→ **Extract to read**
+ + +
Tucked inside the House energy bill is what industry folks call an adder, a special add-on fee paid by electric ratepayers to their utilities to compensate them for carrying out the Commonwealth’s energy policy.

Eversource Energy and National Grid play key roles under the legislation.  The two utilities are assigned the task of negotiating long-term contracts with offshore wind and hydroelectricity suppliers for large quantities of electricity, roughly a quarter  of the state’s total usage. Ratepayers will foot the bill for the electricity itself, but the legislation provides remuneration to the utilities “for accepting the financial obligation of the long-term contract,” according to the language of the House bill.

The adder authorizes the utilities to collect from their customers up to 2.75 percent of the annual payments under the contracts for offshore wind and hydroelectricity. The precise size of the adder won’t be known until the contracts are signed, but some analysts estimate it could be worth $40 million or more a year to the utilities for both the offshore wind and hydro contracts.

The financial obligations associated with long-term power contracts are a bit murky, with no consensus on the utilities’ actual cost. The original Green Communities Act, for example, allowed for adders of 4 percent; subsequent legislation lowered the number to 2.75 percent. When Rep. Patricia Haddad of Somerset filed her energy legislation last year, she included a 1.5 percent adder. There was no adder in the original energy bill reported out of the Legislature’s Telecommunications, Utilities, and Energy Committee; the “up to 2.75 percent” amount was added by Rep. Brian Dempsey in the House Ways and Means Committee.

Mike Hachey, an energy consultant who formerly served as an executive with a company selling electricity in Massachusetts, sent out a note recently on the House energy bill to manufacturers around the state. In his note, he said the adder is included ostensibly to offset the impact of the contracts on a utility’s credit rating. But he said that impact would essentially be mitigated by the fact that the utilities are simply complying with a state law that requires ratepayers to pay the tab for the power.
+ + +
→ **Records for the exercise**
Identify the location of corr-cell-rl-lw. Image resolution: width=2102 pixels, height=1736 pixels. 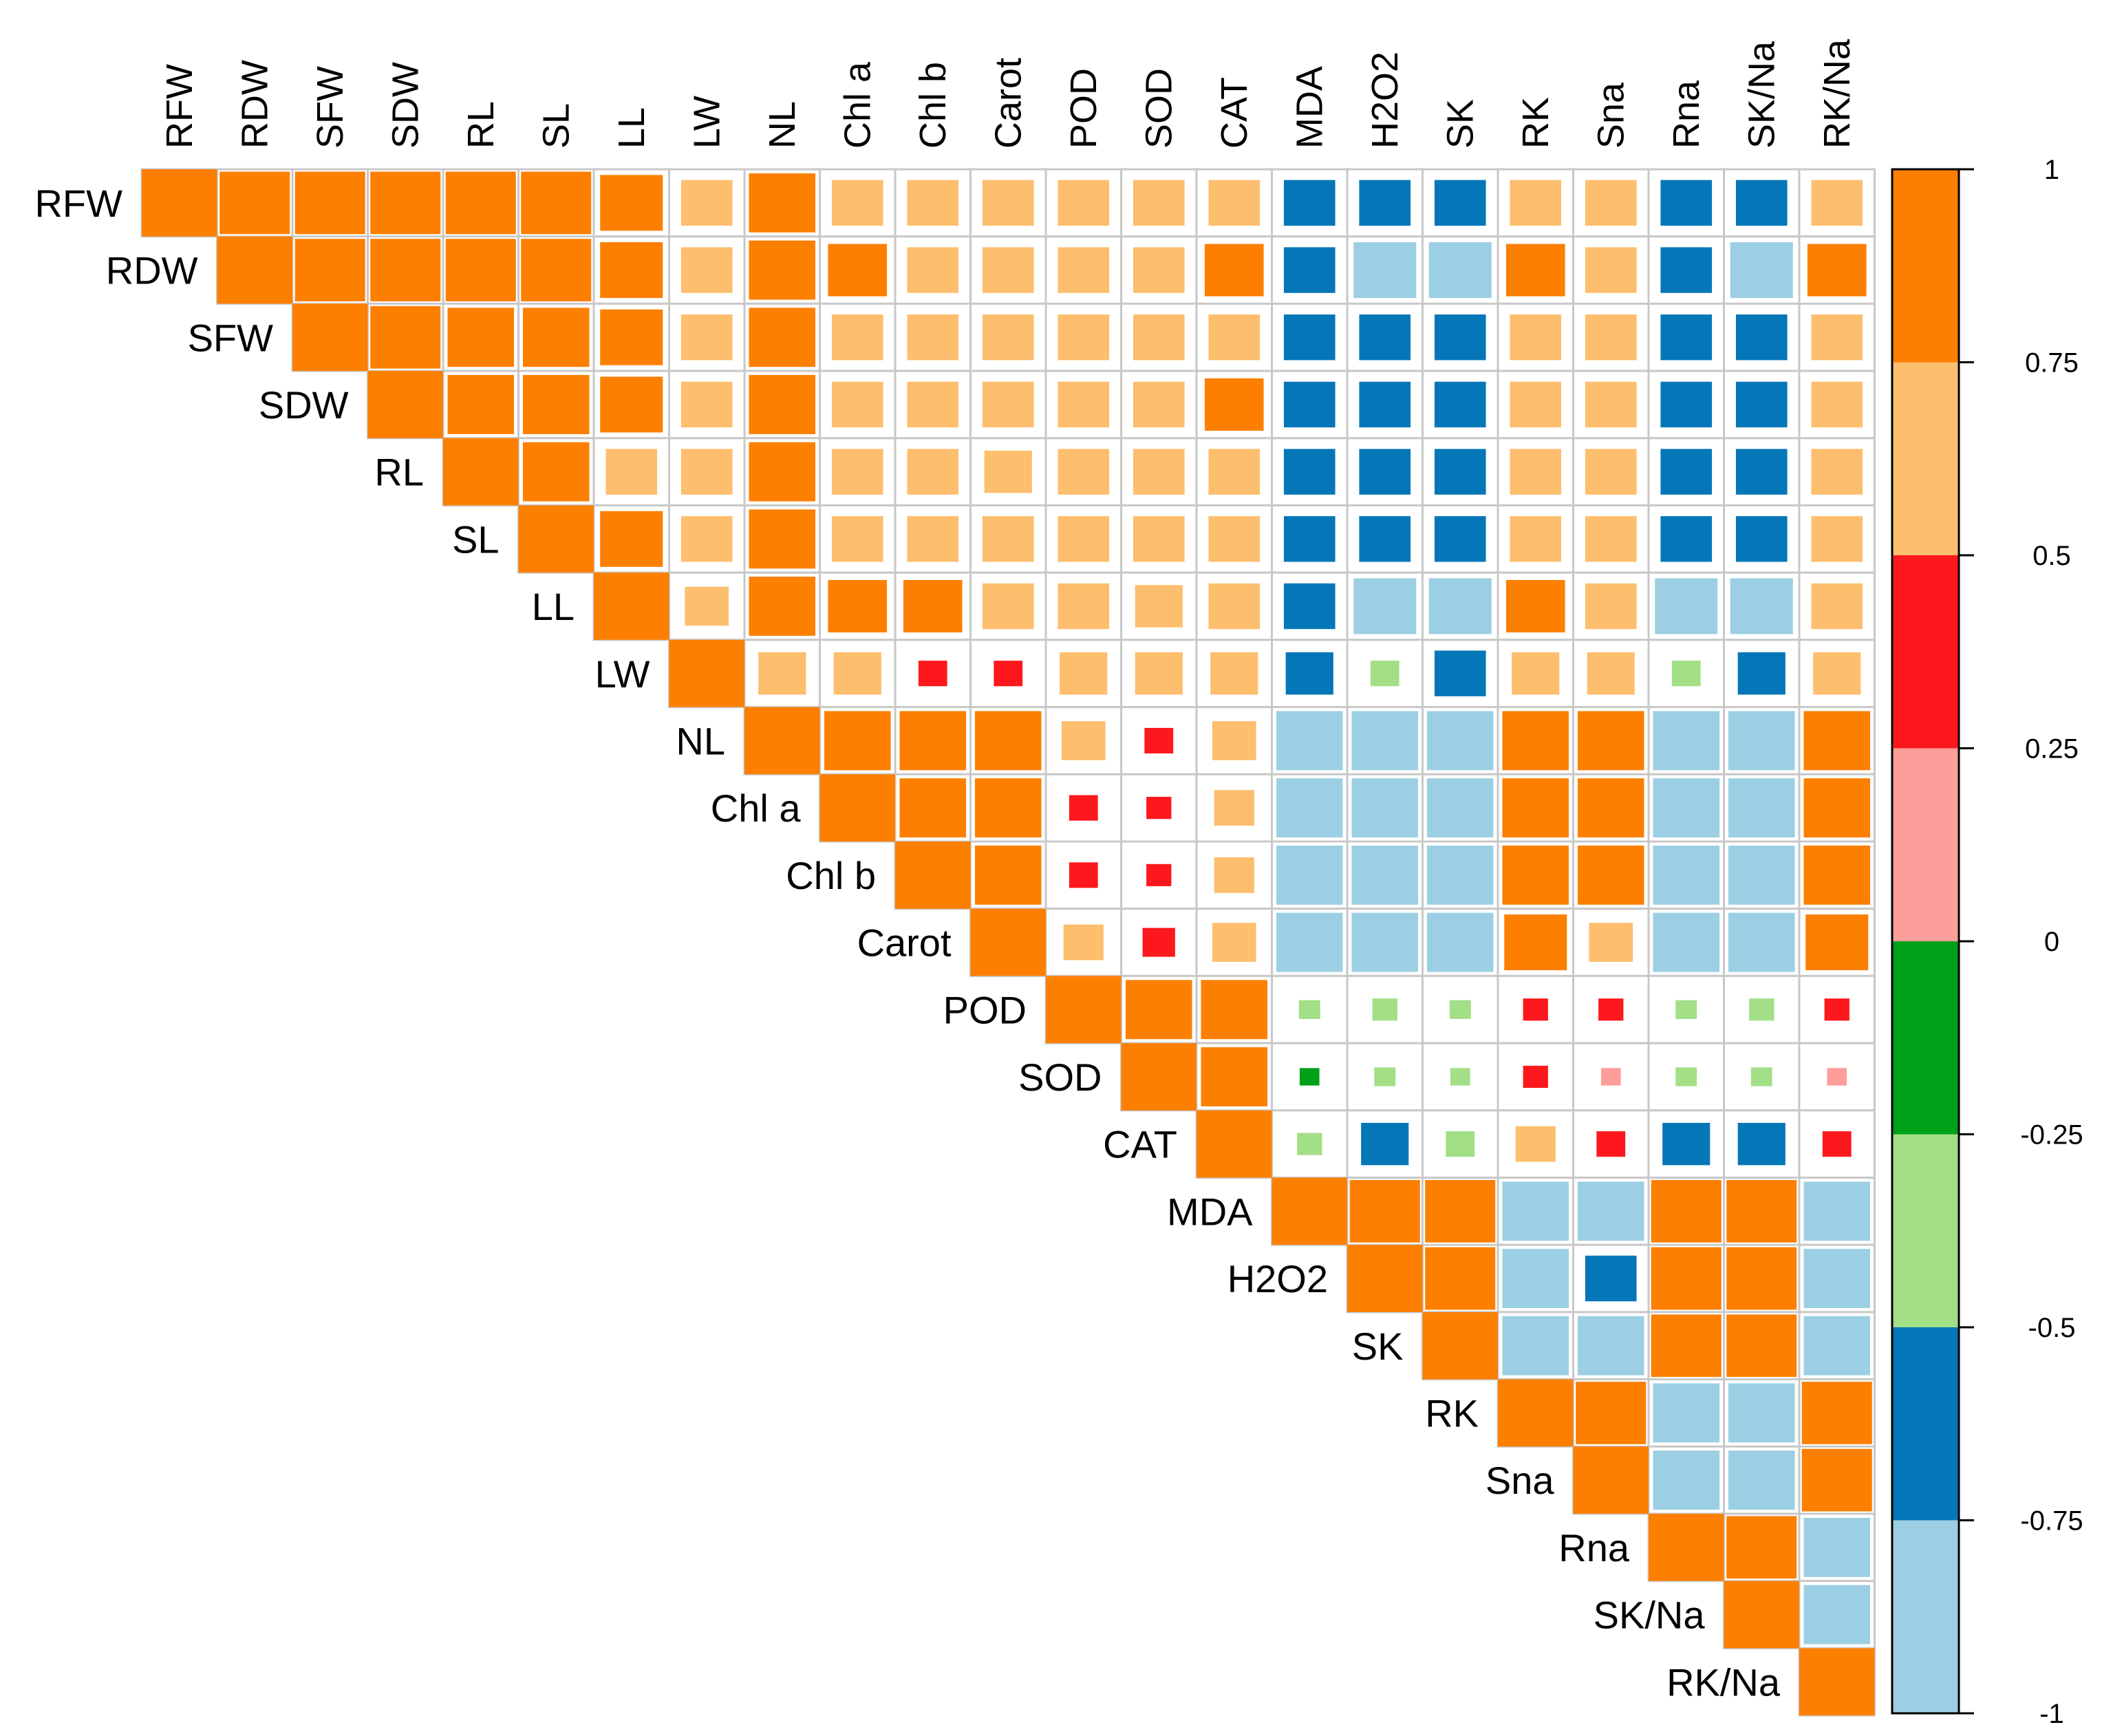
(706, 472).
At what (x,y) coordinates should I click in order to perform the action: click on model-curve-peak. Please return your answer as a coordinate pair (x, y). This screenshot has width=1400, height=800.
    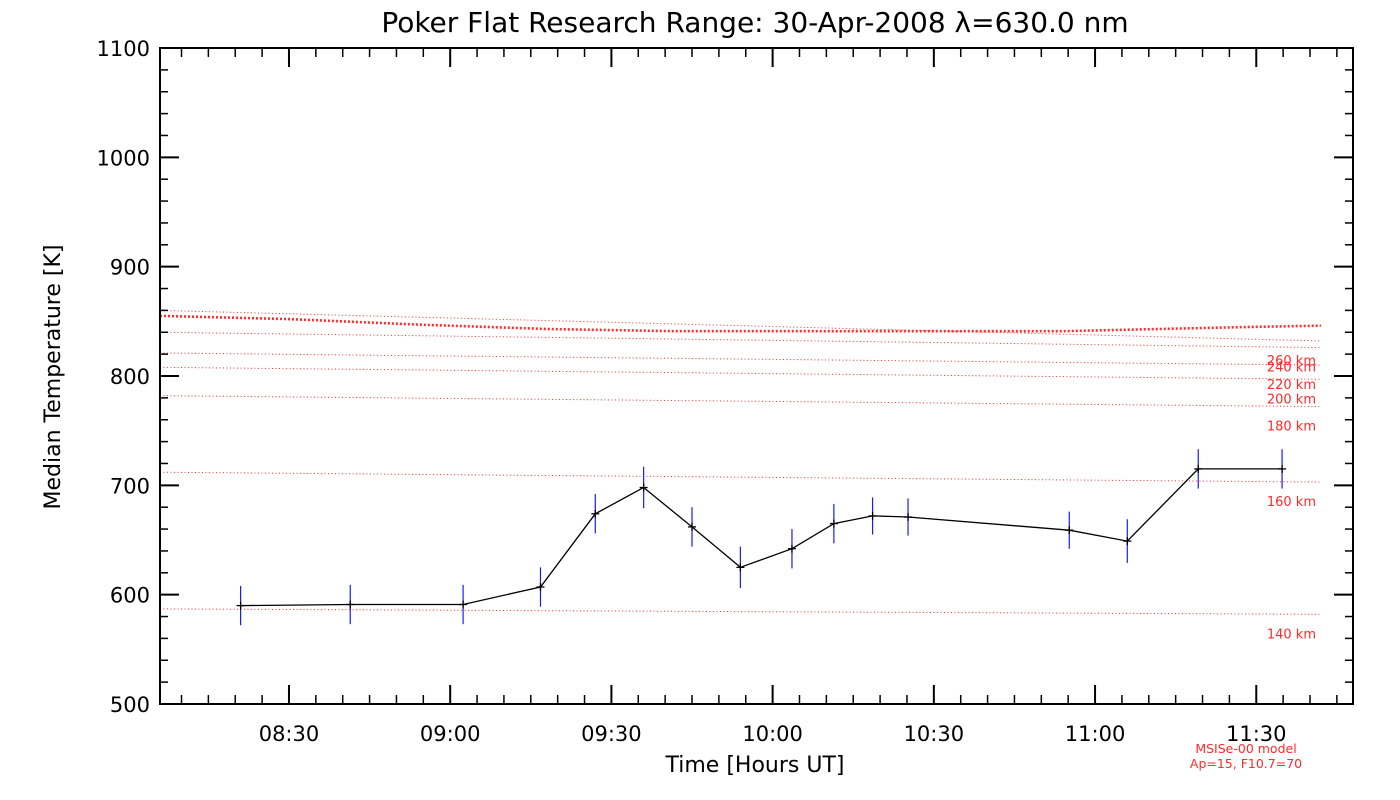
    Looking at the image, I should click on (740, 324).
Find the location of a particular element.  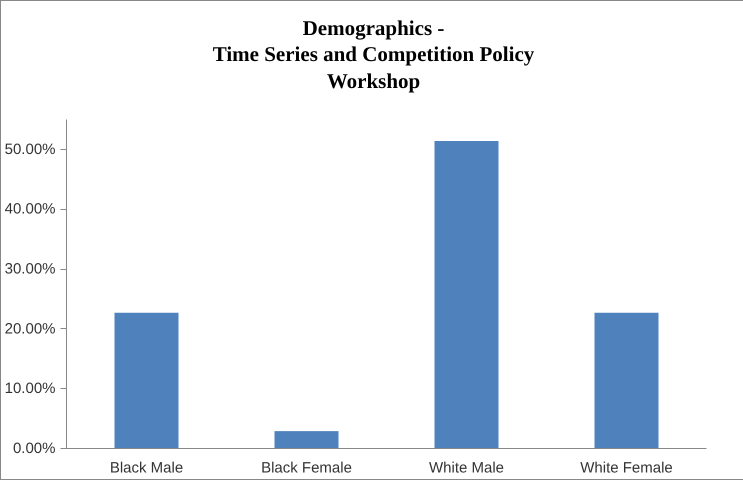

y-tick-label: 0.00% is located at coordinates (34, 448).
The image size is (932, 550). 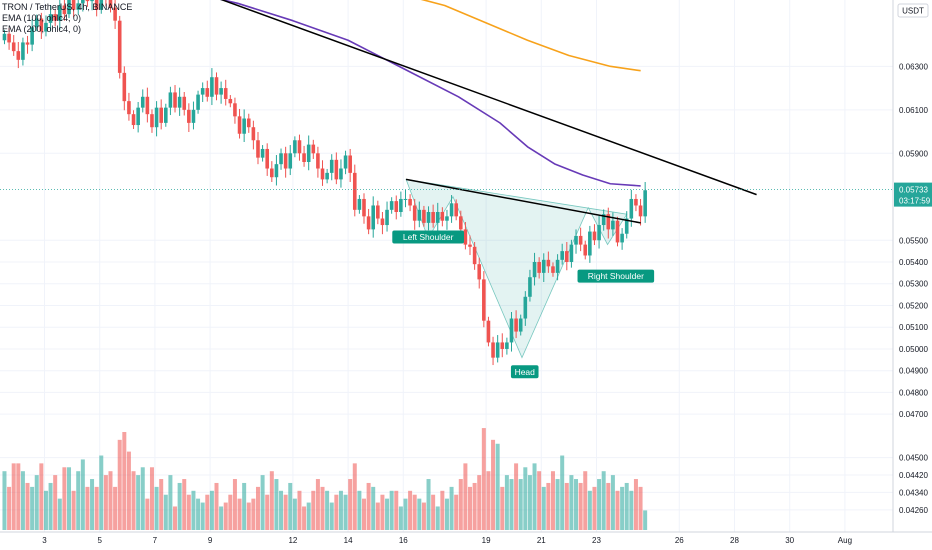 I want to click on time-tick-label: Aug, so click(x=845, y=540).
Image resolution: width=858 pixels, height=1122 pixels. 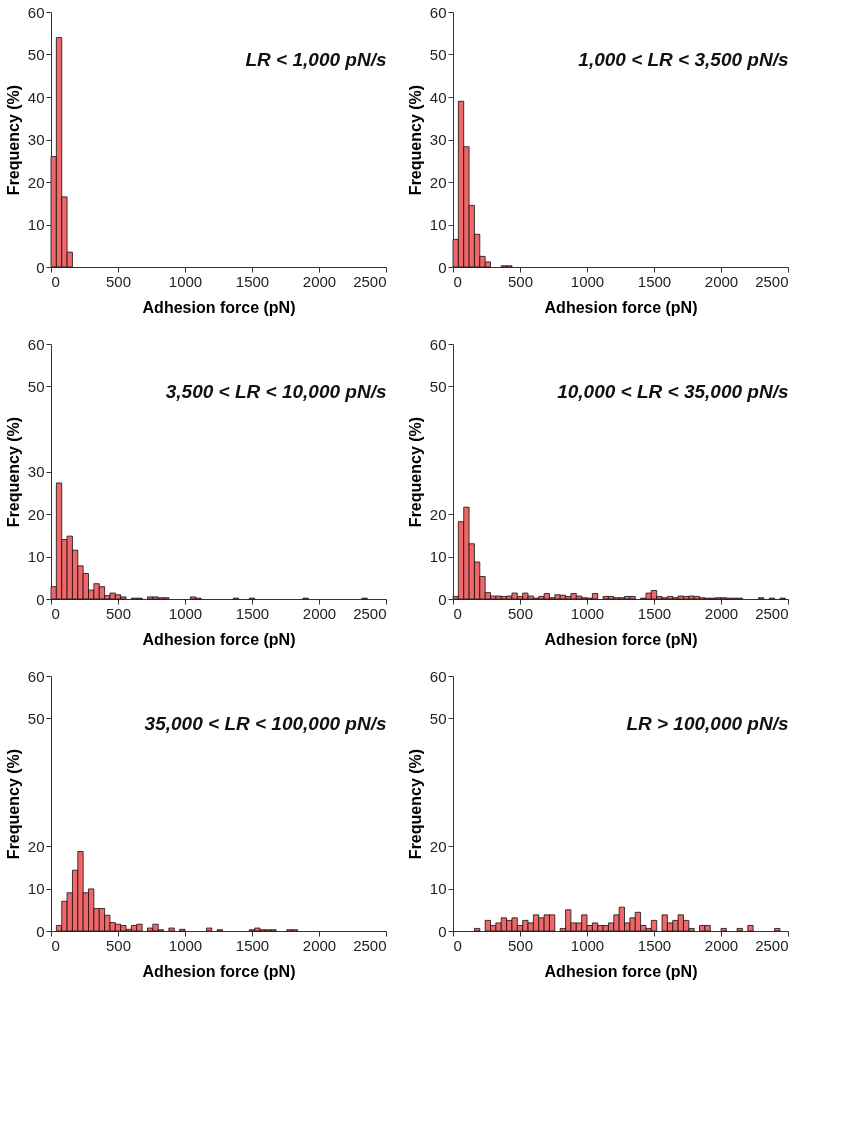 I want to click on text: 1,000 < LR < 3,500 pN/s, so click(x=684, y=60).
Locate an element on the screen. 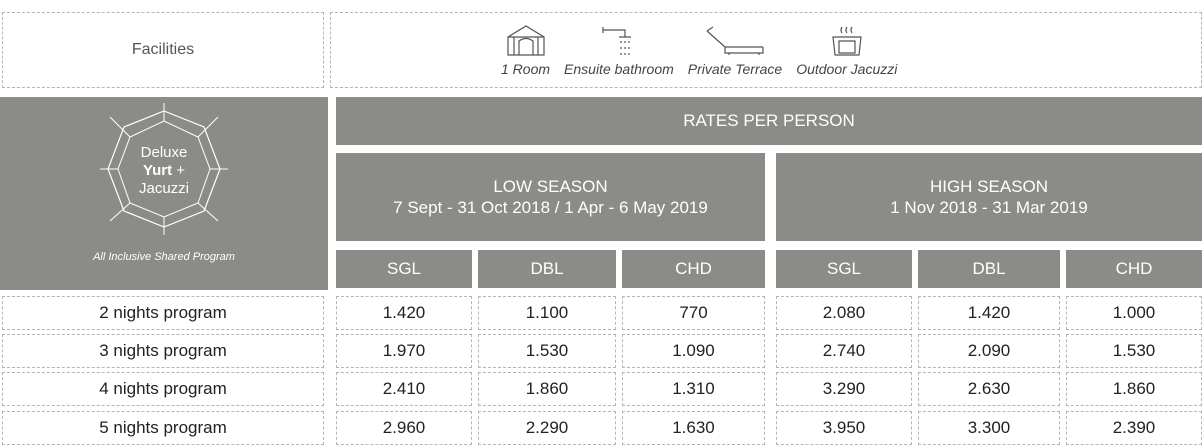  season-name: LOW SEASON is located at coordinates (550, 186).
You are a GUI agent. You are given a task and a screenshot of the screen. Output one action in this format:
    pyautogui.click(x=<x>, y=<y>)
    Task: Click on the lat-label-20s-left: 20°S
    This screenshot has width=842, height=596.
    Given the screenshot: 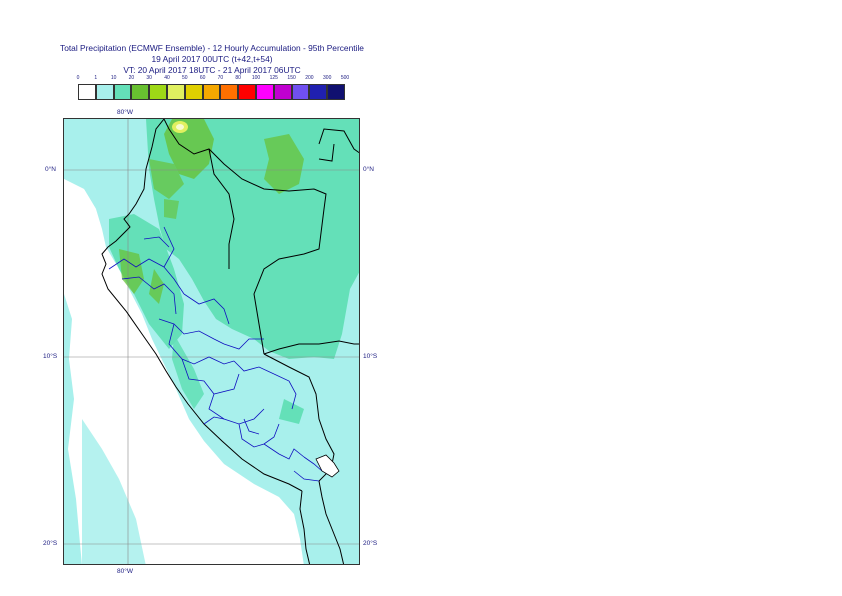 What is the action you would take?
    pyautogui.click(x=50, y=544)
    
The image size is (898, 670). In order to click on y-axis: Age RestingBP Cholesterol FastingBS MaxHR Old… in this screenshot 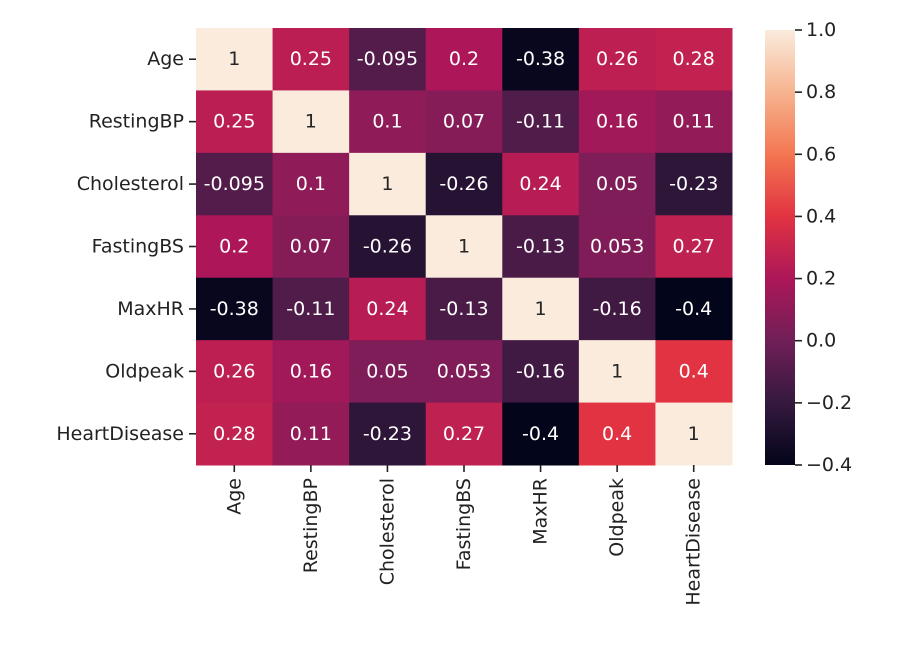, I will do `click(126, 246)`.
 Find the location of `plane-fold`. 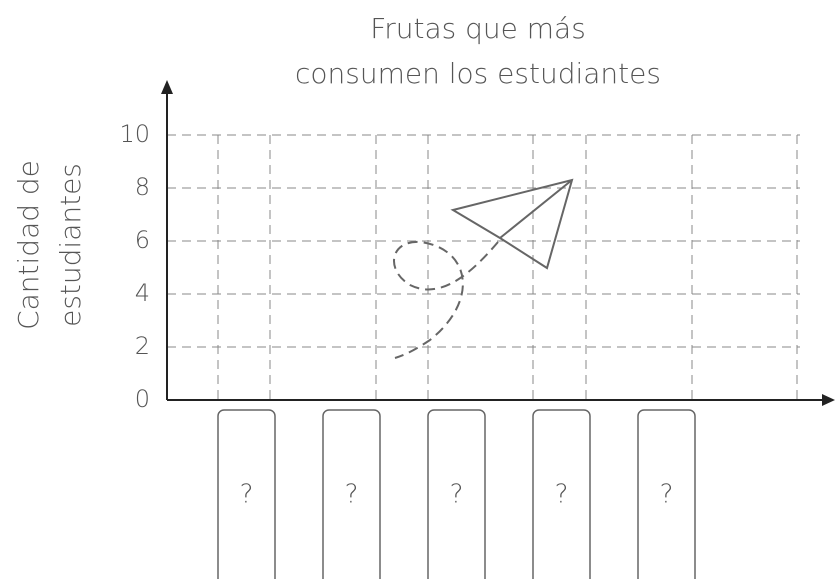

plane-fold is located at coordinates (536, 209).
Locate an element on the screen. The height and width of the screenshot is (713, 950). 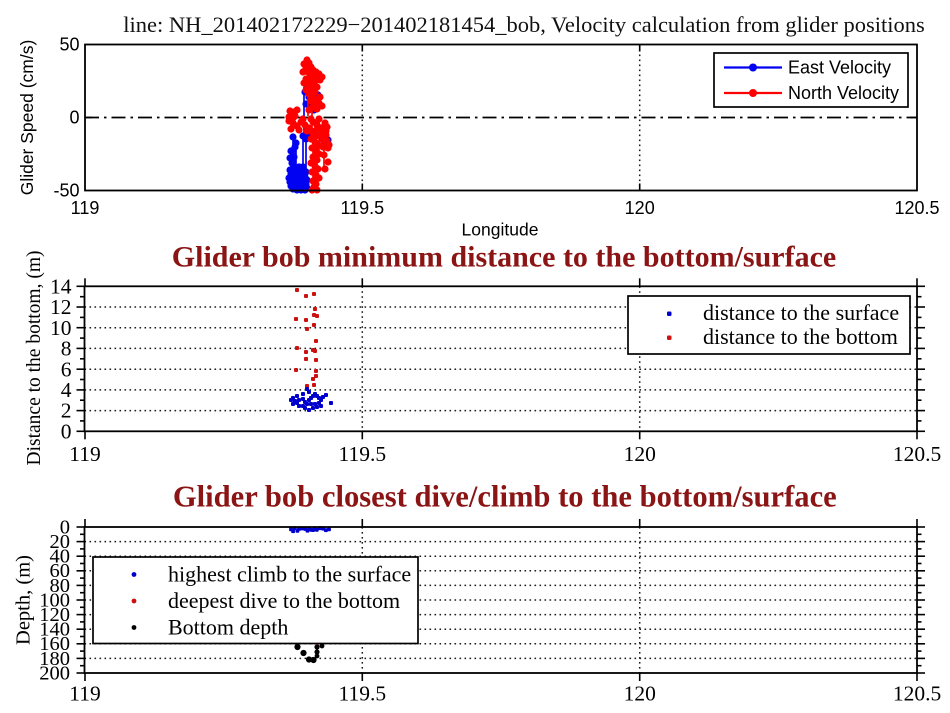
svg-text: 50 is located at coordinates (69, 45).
+ + +
→ **To do**
• a. Please copy the part of the listing that opens with the line containing "Locate an element on the screen. The" and closes with the final line of the listing, leaving out the pictures.
• b. Write the next part of the article about the adder in the Massachusetts House energy bill.
The article about the energy bill and the listing are unrelated to each other.

→ **Answers to the exercise**
• a.
Locate an element on the screen. The height and width of the screenshot is (713, 950). 
svg-text: 50 is located at coordinates (69, 45).

• b.
“There is no need to compensate the utilities for risk,” he said in his note. “The payment is simply gratuitous. The Legislature is giving a gift they will pay for with your money.”

A spokeswoman for Attorney General Maura Healey said her office, which represents ratepayers in energy matters, is strongly opposed to paying the utilities extra for handling power contracts. The attorney general pushed an amendment that was filed by Rep. Tacky Chan of Quincy to eliminate the adder, but, like many other amendments to the energy bill, it was withdrawn before it came up for a vote.

Peter Shattuck, Massachusetts director at the Acadia Center, an energy advocacy group, said the utility fee seems high considering National Grid and Eversource might play a role in building the transmission lines that will deliver the power. Eversource, for example, is partnering with Hydro-Quebec on the Northern Pass transmission line down from Canada. National Grid is involved with the Green Line in Vermont.

“The bonus incentives seem excessive given that utilities can get a return of 10 percent or more on the transmission to bring hydro and wind online,” Shattuck said.

Michael Durand, a spokesman for Eversource, said in a statement that the adder in the House bill is consistent state energy policy. “Adders such as this one, and those currently in place in legislation such as the Green Communities Act, are important when utilities are required to enter into guaranteed long-term energy contracts,” he said. “With those contracts come long-term financial obligations on the part of the utilities.  These obligations can negatively affect the company’s financial ratings and increase the cost of capital to finance the many large projects we undertake.  As those costs become higher, electricity rates customers pay also increase.”

Amie Breton, a spokeswoman for National Grid, said utilities deserve compensation because the risks associated with long-term contracts limit the companies’ ability to raise capital. “National Grid has consistently argued, and the Legislature has agreed, that it is important to address the monetary risks associated with mandated long-term contracts. In the long run, these efforts provide benefits by lowering the cost of capital benefits to our customers, given that they will be responsible for supporting these long term contracts as required under state law,” Breton said in a statement.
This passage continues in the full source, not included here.